OldMortality · September 19, 2020, 8:04pm

In the notes on parameter tuning

https://xgboost.readthedocs.io/en/latest/tutorials/param_tuning.html

it says:

“If you care about predicting the right probability In such a case, you cannot re-balance the dataset”"

Why is that?

Many thanks,

hcho3 · September 20, 2020, 5:27am

See discussion in How does scale_pos_weight affect probabilities?. If your goal is to predict well-calibrated probabilities, you should not use scale_pos_weight or assign data weights.

OldMortality · September 20, 2020, 6:27am

Hi,
Thank you. Yes, I had read that.

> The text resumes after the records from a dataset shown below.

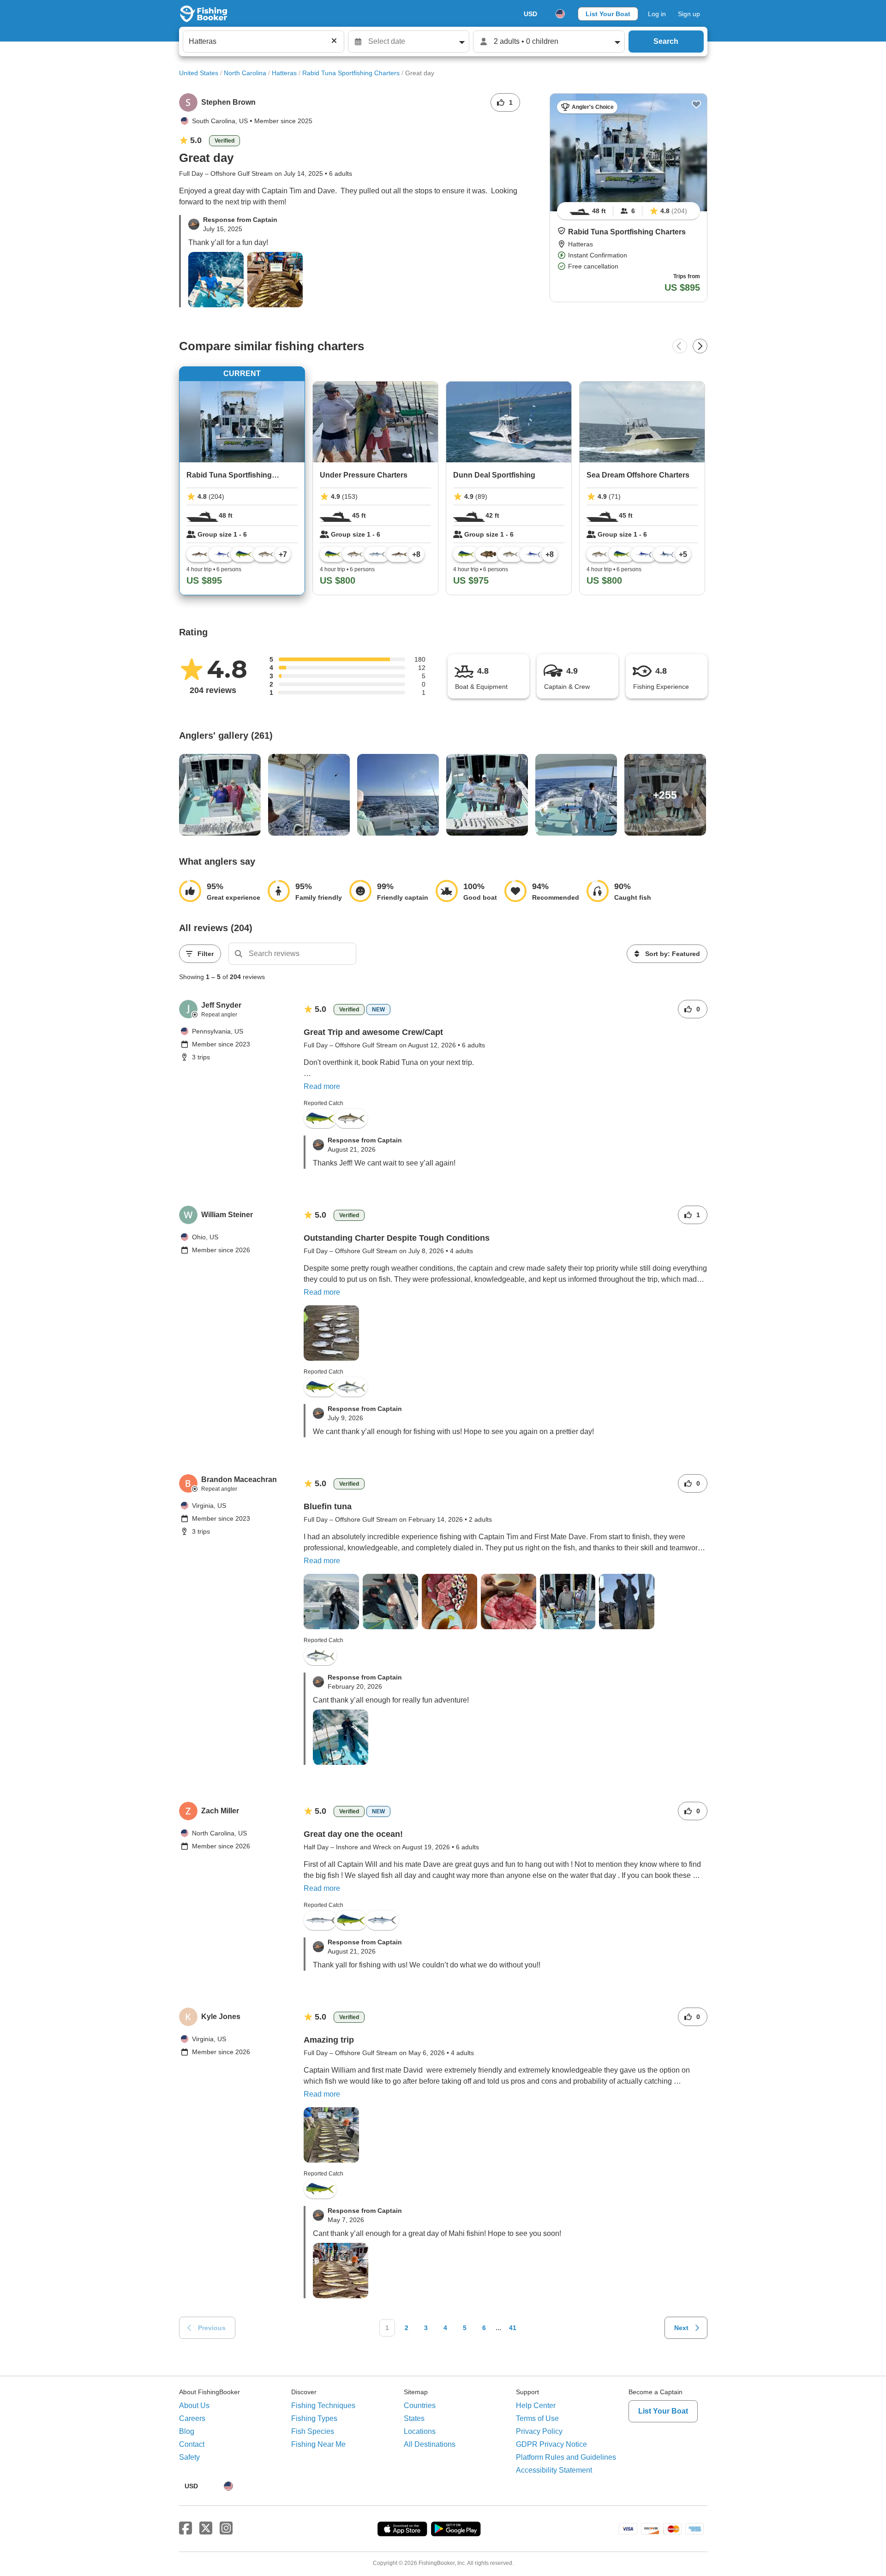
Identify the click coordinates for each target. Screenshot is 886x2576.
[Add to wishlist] (696, 104)
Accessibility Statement (554, 2470)
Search (665, 41)
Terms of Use (537, 2418)
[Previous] (679, 346)
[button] (561, 230)
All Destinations (429, 2444)
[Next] (700, 346)
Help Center (536, 2405)
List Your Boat (608, 14)
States (414, 2418)
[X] (205, 2528)
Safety (189, 2457)
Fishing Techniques (323, 2405)
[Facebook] (185, 2528)
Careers (192, 2418)
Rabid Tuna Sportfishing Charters (351, 73)
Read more (322, 1086)
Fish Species (312, 2431)
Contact (191, 2444)
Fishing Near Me (318, 2444)
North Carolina (245, 73)
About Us (194, 2405)
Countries (420, 2405)
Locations (420, 2431)
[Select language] (560, 14)
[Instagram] (226, 2528)
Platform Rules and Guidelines (566, 2457)
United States (198, 73)
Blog (186, 2431)
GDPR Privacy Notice (551, 2444)
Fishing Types (314, 2418)
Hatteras (284, 73)
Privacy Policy (539, 2431)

I think that the root of the matter is that the prediction is the proportion of the positive class in that particular part of the trees, and when you balance the data, you change those proportions. So would it be possible to estimate the model on the balanced data, and then run it on the original unbalanced data to get the predictions?
Thank you again.

hcho3 · September 20, 2020, 7:07am

You can try it and see if you are able to get well-calibrated probabilities. To my knowledge, any re-balancing is incompatible with well-calibrated probabilities.

OldMortality · September 20, 2020, 7:31am

I would like to try it.

Now I don’t know xgboost that well, so I am not entirely sure how to achieve this. Fortunately, I did not use scale_weight_x to balance the dataset, but instead I added a weight parameter when I created the x-matrix. So would it be right that all I need to do is run predict on the original x-matrix, with no weights parameter? Many thanks for your help, I am quite at sea here.
Cheers,

Michel

hcho3 · September 20, 2020, 7:36am

Yes, the prediction value itself should not be affected by the data weights, since the weights only control how the evaluation metric gets computed.

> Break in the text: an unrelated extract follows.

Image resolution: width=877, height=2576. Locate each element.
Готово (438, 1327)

OldMortality · September 20, 2020, 8:00am

If that is the case, then I don’t see why setting the weights should mess up the predicted probabilities. I can understand why that would happen if setting a weight of, say, 10, would be equivalent to cloning that data point 9 times. But if the weights are used only in the loss function, then why are the probabilites not calibrated?

hcho3 · September 20, 2020, 6:37pm

Actually that’s what happens at training time.

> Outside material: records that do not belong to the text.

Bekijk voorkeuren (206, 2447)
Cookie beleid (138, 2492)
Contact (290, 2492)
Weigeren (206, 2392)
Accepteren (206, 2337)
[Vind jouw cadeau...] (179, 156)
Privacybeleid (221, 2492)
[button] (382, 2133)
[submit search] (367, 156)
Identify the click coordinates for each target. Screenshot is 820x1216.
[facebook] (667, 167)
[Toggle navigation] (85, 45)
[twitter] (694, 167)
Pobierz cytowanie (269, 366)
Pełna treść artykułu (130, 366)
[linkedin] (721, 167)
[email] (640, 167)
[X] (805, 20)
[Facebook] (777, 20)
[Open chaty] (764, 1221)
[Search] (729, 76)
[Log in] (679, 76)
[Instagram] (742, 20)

OldMortality · September 21, 2020, 4:23am

It seems to me, from some toy examples, that setting the weights in the matrix does not clone the observations, but instead it presumably adds a weight in the loss function, while scale_pos_weight clones the observations for the minority class. Could that be right?

hcho3 · September 21, 2020, 5:20am

No, scale_pos_weight does not clone observations. It behaves as if you assigned an identical data weight to the positive class. The effect is the same as cloning observations, however, in that you would have poorly calibrated probability predictions.

zahs123 · March 16, 2022, 12:23pm

ok - question on this - i understand the affect of using scale pos weight. However if i rebalance my dataset why does this result in the same affect as using scale pos weight? Does xgboost take into account the ratio of positives to negatives in training set?